"No, no," he said. "You can come with me to the private boarding-house where I have engaged a bed, and can write me a cheque there. A man of means always carries his cheque-book with him. Unless you prefer to invite me to dinner at your lovers' nest."
"I will come with you," I said.
On our way he reproached me for not asking after Barbara, and I replied that I received all the news I wished to hear through my solicitor. He entertained me, however, with a long account of her, which I knew to be false, and to which I listened in silence. She was much better, he said, and was looking forward to the end of our differences. She had become a convert to the Catholic Church, and was held in the highest esteem by the priests and nuns; the children in the schools doated on her; she deprived herself to provide them with clothes and food; she prayed for me day and night, etcetera, etcetera. And all the time he regaled me with this tissue of falsehoods he was laughing at me in his sleeve. The truth about her was that her excesses had become even more frightful than in my experiences of her; she had not a sober hour, and was continually turned out of her lodgings. Maxwell was curious to ascertain how much of the truth I knew, but I did not satisfy him. At the boarding-house I wrote a cheque for fifty pounds, and made an appointment to meet him that day week, when we were to "come to terms."
I said nothing to Ellen of this meeting or of the misery into which I was plunged. To have made her a sharer in my unhappiness would serve me no good purpose. On the appointed day Maxwell and I met again, and then he named a sum so large that I hesitated. It amounted, indeed, to a third of what remained of my fortune.
"You refuse?" he said.
"I must," I replied. "I will not submit to be beggared by you."
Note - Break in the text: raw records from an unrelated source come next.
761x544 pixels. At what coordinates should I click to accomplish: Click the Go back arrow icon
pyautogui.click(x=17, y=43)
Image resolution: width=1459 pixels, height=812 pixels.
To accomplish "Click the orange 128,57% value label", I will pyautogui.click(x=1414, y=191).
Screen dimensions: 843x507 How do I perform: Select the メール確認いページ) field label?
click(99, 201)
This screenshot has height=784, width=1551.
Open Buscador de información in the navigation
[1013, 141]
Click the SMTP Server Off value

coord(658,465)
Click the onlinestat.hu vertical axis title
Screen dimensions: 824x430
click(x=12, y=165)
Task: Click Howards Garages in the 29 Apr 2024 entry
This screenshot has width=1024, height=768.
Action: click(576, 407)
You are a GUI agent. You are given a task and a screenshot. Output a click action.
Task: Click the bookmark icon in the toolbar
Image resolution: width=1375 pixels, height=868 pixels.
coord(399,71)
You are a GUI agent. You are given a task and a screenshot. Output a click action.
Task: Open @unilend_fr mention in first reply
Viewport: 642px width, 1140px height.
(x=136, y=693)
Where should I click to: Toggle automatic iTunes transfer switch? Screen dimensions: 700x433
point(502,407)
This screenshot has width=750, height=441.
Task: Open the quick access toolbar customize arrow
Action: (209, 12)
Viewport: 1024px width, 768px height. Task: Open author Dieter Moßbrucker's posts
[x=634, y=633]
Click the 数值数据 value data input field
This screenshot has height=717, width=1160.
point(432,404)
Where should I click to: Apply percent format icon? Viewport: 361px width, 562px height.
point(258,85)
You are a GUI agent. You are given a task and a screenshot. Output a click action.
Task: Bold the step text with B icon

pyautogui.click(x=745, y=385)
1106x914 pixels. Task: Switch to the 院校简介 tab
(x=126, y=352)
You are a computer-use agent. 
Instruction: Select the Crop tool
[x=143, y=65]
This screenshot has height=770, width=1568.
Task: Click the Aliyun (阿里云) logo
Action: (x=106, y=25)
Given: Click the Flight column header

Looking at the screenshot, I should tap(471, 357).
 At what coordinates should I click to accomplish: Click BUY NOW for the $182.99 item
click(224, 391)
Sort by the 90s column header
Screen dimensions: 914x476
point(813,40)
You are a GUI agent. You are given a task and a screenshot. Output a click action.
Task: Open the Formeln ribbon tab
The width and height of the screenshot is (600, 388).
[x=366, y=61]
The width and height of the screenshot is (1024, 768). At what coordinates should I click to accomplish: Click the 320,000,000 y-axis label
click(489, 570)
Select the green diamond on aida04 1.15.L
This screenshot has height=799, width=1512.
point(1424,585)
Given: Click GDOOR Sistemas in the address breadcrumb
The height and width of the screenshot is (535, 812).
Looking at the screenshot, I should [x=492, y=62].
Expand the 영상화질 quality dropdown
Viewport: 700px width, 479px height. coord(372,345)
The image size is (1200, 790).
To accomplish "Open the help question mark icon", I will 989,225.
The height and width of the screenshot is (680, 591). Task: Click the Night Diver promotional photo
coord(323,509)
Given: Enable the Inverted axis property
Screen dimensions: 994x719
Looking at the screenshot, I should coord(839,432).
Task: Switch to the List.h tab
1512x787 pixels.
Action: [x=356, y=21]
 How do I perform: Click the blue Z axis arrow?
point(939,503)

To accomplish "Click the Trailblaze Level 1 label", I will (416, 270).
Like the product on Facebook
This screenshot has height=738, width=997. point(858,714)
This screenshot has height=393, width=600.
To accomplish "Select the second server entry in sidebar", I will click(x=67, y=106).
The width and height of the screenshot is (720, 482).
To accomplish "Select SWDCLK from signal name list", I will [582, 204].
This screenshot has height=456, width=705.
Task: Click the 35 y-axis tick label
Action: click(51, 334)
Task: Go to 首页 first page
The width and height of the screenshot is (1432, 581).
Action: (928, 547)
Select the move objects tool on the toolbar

"Sheer nonsense, John. I have made a calculation, and I know, within a hundred or two, how much you are worth. Cast your eyes over these figures."
To my surprise I discovered that his calculation was as nearly as possible correct, and that by some means he was fairly well acquainted with my pecuniary position.
"It is for you to decide," he said. "I have something to sell which you are anxious to purchase. You can make either a friend or an enemy of me, and you know whether it will be worth your while to buy. I don't deny that I am hard up, and that in a certain sense you represent my last chance. I am not fool enough to throw it away. Understand clearly—I intend to make the best of it. You see, John, I hold the reins, and I can tool you comfortably down a safe and pleasant road, or I can send you headlong to the devil—and in your company Madame Virtue. I have learned something since last week. You are living here under an assumed name, and I have a suspicion that Madame Virtue is not aware of it. Another trump card in my hand. It rests with me whether I bring about an introduction between Barbara and Madame Virtue, and whether I bring your excellent stepmother and Louis down upon you. There's no escape for you, brother-in-law. Best make a friend of me, my boy, and keep the game to ourselves."
In the end I consented, with some modification, to his terms, upon his promise that he would never molest me again; and so we parted.